- _Dataset entries_
----------
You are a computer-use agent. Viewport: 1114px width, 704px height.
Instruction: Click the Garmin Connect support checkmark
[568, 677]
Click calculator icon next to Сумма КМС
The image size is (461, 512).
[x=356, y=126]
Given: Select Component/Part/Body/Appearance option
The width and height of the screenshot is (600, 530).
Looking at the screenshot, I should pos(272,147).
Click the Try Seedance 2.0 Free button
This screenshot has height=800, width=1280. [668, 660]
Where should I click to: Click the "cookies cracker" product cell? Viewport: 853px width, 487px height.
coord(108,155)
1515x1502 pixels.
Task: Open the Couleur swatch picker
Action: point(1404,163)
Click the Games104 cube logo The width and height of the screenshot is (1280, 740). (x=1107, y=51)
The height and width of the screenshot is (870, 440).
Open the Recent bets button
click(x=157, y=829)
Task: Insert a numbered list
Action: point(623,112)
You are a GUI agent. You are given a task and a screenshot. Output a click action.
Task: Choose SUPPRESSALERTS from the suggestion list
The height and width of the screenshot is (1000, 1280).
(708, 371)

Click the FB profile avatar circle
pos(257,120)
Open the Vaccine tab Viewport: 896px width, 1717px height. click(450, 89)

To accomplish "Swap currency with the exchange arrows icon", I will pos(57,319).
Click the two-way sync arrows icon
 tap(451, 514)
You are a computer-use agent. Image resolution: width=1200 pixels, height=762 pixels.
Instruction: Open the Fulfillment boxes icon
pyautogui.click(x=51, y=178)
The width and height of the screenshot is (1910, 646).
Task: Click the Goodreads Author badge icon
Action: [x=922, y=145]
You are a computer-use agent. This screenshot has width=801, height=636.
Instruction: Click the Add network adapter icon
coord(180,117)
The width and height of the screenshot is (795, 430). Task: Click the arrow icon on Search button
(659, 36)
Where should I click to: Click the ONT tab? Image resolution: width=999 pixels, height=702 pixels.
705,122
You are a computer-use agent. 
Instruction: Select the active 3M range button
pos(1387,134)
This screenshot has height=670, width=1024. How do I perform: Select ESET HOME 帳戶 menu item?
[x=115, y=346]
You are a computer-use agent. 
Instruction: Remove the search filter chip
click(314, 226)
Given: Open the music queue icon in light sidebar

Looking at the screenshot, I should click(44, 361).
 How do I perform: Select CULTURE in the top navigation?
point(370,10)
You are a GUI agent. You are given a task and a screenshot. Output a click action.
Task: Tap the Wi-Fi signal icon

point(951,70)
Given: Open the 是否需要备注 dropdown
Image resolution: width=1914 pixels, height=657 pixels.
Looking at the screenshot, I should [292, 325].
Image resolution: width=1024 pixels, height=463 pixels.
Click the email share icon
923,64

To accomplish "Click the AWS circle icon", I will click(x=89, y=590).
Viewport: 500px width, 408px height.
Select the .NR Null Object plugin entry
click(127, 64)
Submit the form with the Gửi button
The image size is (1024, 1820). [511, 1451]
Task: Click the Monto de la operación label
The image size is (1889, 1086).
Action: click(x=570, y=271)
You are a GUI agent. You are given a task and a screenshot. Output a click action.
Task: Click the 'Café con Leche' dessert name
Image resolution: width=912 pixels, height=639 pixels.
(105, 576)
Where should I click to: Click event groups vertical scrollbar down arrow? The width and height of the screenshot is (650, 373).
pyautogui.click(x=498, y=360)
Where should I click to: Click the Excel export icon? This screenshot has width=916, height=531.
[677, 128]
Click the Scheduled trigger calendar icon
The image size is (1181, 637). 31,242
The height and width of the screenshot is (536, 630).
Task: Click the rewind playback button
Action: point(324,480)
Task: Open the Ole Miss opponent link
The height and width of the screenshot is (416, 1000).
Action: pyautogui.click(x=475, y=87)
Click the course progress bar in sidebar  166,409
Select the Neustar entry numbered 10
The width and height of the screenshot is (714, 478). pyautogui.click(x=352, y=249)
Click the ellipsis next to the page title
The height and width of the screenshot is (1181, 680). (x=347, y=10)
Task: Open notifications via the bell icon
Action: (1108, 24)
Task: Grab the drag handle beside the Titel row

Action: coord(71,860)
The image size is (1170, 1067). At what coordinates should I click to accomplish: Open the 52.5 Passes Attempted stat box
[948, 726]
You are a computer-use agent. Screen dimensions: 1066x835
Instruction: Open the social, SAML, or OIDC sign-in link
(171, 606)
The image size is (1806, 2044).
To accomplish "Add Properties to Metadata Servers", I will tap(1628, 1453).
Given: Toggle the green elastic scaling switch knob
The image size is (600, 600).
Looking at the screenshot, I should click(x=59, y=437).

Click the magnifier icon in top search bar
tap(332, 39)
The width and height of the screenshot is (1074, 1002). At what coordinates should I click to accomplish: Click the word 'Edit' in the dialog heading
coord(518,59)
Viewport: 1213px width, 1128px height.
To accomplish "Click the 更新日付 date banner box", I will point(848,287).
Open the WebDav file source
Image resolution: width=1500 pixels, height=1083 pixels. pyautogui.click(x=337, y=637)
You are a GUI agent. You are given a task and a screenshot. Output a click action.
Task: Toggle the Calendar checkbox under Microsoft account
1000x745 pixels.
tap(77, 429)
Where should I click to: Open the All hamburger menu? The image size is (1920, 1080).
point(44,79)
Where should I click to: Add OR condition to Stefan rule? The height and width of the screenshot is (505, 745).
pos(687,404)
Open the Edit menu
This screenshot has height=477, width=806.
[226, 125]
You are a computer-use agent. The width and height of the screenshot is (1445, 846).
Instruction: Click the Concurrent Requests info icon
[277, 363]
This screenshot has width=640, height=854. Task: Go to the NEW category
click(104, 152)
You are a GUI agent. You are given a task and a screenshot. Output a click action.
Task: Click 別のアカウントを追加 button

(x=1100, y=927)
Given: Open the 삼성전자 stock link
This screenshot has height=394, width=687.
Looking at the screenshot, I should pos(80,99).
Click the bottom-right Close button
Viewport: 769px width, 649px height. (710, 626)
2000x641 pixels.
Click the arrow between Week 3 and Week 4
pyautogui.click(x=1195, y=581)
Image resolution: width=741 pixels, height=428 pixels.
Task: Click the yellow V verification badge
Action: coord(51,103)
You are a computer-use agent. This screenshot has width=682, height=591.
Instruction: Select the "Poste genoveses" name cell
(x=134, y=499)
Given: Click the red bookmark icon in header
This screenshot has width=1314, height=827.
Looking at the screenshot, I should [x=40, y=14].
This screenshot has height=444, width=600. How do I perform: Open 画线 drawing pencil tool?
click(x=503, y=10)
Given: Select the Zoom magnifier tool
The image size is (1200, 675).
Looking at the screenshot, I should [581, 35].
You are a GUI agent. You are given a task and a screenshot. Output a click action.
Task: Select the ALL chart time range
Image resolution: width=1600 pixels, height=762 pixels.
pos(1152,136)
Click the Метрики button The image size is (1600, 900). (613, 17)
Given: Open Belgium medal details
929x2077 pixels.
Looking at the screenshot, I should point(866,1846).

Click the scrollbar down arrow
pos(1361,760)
----------
Repeat every entry above exactly, leaving nothing out.

You are a computer-use agent. Viewport: 1114px width, 704px height.
Instruction: Click the Garmin Connect support checkmark
[568, 677]
Click calculator icon next to Сумма КМС
The image size is (461, 512).
[x=356, y=126]
Given: Select Component/Part/Body/Appearance option
The width and height of the screenshot is (600, 530).
Looking at the screenshot, I should pos(272,147).
Click the Try Seedance 2.0 Free button
This screenshot has height=800, width=1280. [668, 660]
Where should I click to: Click the "cookies cracker" product cell? Viewport: 853px width, 487px height.
coord(108,155)
1515x1502 pixels.
Task: Open the Couleur swatch picker
Action: point(1404,163)
Click the Games104 cube logo The width and height of the screenshot is (1280, 740). (x=1107, y=51)
The height and width of the screenshot is (870, 440).
Open the Recent bets button
click(x=157, y=829)
Task: Insert a numbered list
Action: point(623,112)
You are a GUI agent. You are given a task and a screenshot. Output a click action.
Task: Choose SUPPRESSALERTS from the suggestion list
The height and width of the screenshot is (1000, 1280).
(708, 371)

Click the FB profile avatar circle
pos(257,120)
Open the Vaccine tab Viewport: 896px width, 1717px height. click(450, 89)

To accomplish "Swap currency with the exchange arrows icon", I will pos(57,319).
Click the two-way sync arrows icon
 tap(451, 514)
You are a computer-use agent. Image resolution: width=1200 pixels, height=762 pixels.
Instruction: Open the Fulfillment boxes icon
pyautogui.click(x=51, y=178)
The width and height of the screenshot is (1910, 646).
Task: Click the Goodreads Author badge icon
Action: [x=922, y=145]
You are a computer-use agent. This screenshot has width=801, height=636.
Instruction: Click the Add network adapter icon
coord(180,117)
The width and height of the screenshot is (795, 430). Task: Click the arrow icon on Search button
(659, 36)
Where should I click to: Click the ONT tab? Image resolution: width=999 pixels, height=702 pixels.
705,122
You are a computer-use agent. 
Instruction: Select the active 3M range button
pos(1387,134)
This screenshot has height=670, width=1024. How do I perform: Select ESET HOME 帳戶 menu item?
[x=115, y=346]
You are a computer-use agent. 
Instruction: Remove the search filter chip
click(314, 226)
Given: Open the music queue icon in light sidebar

Looking at the screenshot, I should click(44, 361).
 How do I perform: Select CULTURE in the top navigation?
point(370,10)
You are a GUI agent. You are given a task and a screenshot. Output a click action.
Task: Tap the Wi-Fi signal icon

point(951,70)
Given: Open the 是否需要备注 dropdown
Image resolution: width=1914 pixels, height=657 pixels.
Looking at the screenshot, I should [292, 325].
Image resolution: width=1024 pixels, height=463 pixels.
Click the email share icon
923,64

To accomplish "Click the AWS circle icon", I will click(x=89, y=590).
Viewport: 500px width, 408px height.
Select the .NR Null Object plugin entry
click(127, 64)
Submit the form with the Gửi button
The image size is (1024, 1820). [511, 1451]
Task: Click the Monto de la operación label
The image size is (1889, 1086).
Action: click(x=570, y=271)
You are a GUI agent. You are given a task and a screenshot. Output a click action.
Task: Click the 'Café con Leche' dessert name
Image resolution: width=912 pixels, height=639 pixels.
(105, 576)
Where should I click to: Click event groups vertical scrollbar down arrow? The width and height of the screenshot is (650, 373).
pyautogui.click(x=498, y=360)
Where should I click to: Click the Excel export icon? This screenshot has width=916, height=531.
[677, 128]
Click the Scheduled trigger calendar icon
The image size is (1181, 637). 31,242
The height and width of the screenshot is (536, 630).
Task: Click the rewind playback button
Action: point(324,480)
Task: Open the Ole Miss opponent link
The height and width of the screenshot is (416, 1000).
Action: pyautogui.click(x=475, y=87)
Click the course progress bar in sidebar  166,409
Select the Neustar entry numbered 10
The width and height of the screenshot is (714, 478). pyautogui.click(x=352, y=249)
Click the ellipsis next to the page title
The height and width of the screenshot is (1181, 680). (x=347, y=10)
Task: Open notifications via the bell icon
Action: (1108, 24)
Task: Grab the drag handle beside the Titel row

Action: coord(71,860)
The image size is (1170, 1067). At what coordinates should I click to accomplish: Open the 52.5 Passes Attempted stat box
[948, 726]
You are a computer-use agent. Screen dimensions: 1066x835
Instruction: Open the social, SAML, or OIDC sign-in link
(171, 606)
The image size is (1806, 2044).
To accomplish "Add Properties to Metadata Servers", I will tap(1628, 1453).
Given: Toggle the green elastic scaling switch knob
The image size is (600, 600).
Looking at the screenshot, I should click(x=59, y=437).

Click the magnifier icon in top search bar
tap(332, 39)
The width and height of the screenshot is (1074, 1002). At what coordinates should I click to accomplish: Click the word 'Edit' in the dialog heading
coord(518,59)
Viewport: 1213px width, 1128px height.
To accomplish "Click the 更新日付 date banner box", I will point(848,287).
Open the WebDav file source
Image resolution: width=1500 pixels, height=1083 pixels. pyautogui.click(x=337, y=637)
You are a GUI agent. You are given a task and a screenshot. Output a click action.
Task: Toggle the Calendar checkbox under Microsoft account
1000x745 pixels.
tap(77, 429)
Where should I click to: Open the All hamburger menu? The image size is (1920, 1080).
point(44,79)
Where should I click to: Add OR condition to Stefan rule? The height and width of the screenshot is (505, 745).
pos(687,404)
Open the Edit menu
This screenshot has height=477, width=806.
[226, 125]
You are a computer-use agent. The width and height of the screenshot is (1445, 846).
Instruction: Click the Concurrent Requests info icon
[277, 363]
This screenshot has width=640, height=854. Task: Go to the NEW category
click(104, 152)
You are a GUI agent. You are given a task and a screenshot. Output a click action.
Task: Click 別のアカウントを追加 button

(x=1100, y=927)
Given: Open the 삼성전자 stock link
This screenshot has height=394, width=687.
Looking at the screenshot, I should pos(80,99).
Click the bottom-right Close button
Viewport: 769px width, 649px height. (710, 626)
2000x641 pixels.
Click the arrow between Week 3 and Week 4
pyautogui.click(x=1195, y=581)
Image resolution: width=741 pixels, height=428 pixels.
Task: Click the yellow V verification badge
Action: coord(51,103)
You are a computer-use agent. This screenshot has width=682, height=591.
Instruction: Select the "Poste genoveses" name cell
(x=134, y=499)
Given: Click the red bookmark icon in header
This screenshot has width=1314, height=827.
Looking at the screenshot, I should [x=40, y=14].
This screenshot has height=444, width=600. How do I perform: Open 画线 drawing pencil tool?
click(x=503, y=10)
Given: Select the Zoom magnifier tool
The image size is (1200, 675).
Looking at the screenshot, I should [581, 35].
You are a GUI agent. You are given a task and a screenshot. Output a click action.
Task: Select the ALL chart time range
Image resolution: width=1600 pixels, height=762 pixels.
pos(1152,136)
Click the Метрики button The image size is (1600, 900). (613, 17)
Given: Open Belgium medal details
929x2077 pixels.
Looking at the screenshot, I should point(866,1846).

Click the scrollbar down arrow
pos(1361,760)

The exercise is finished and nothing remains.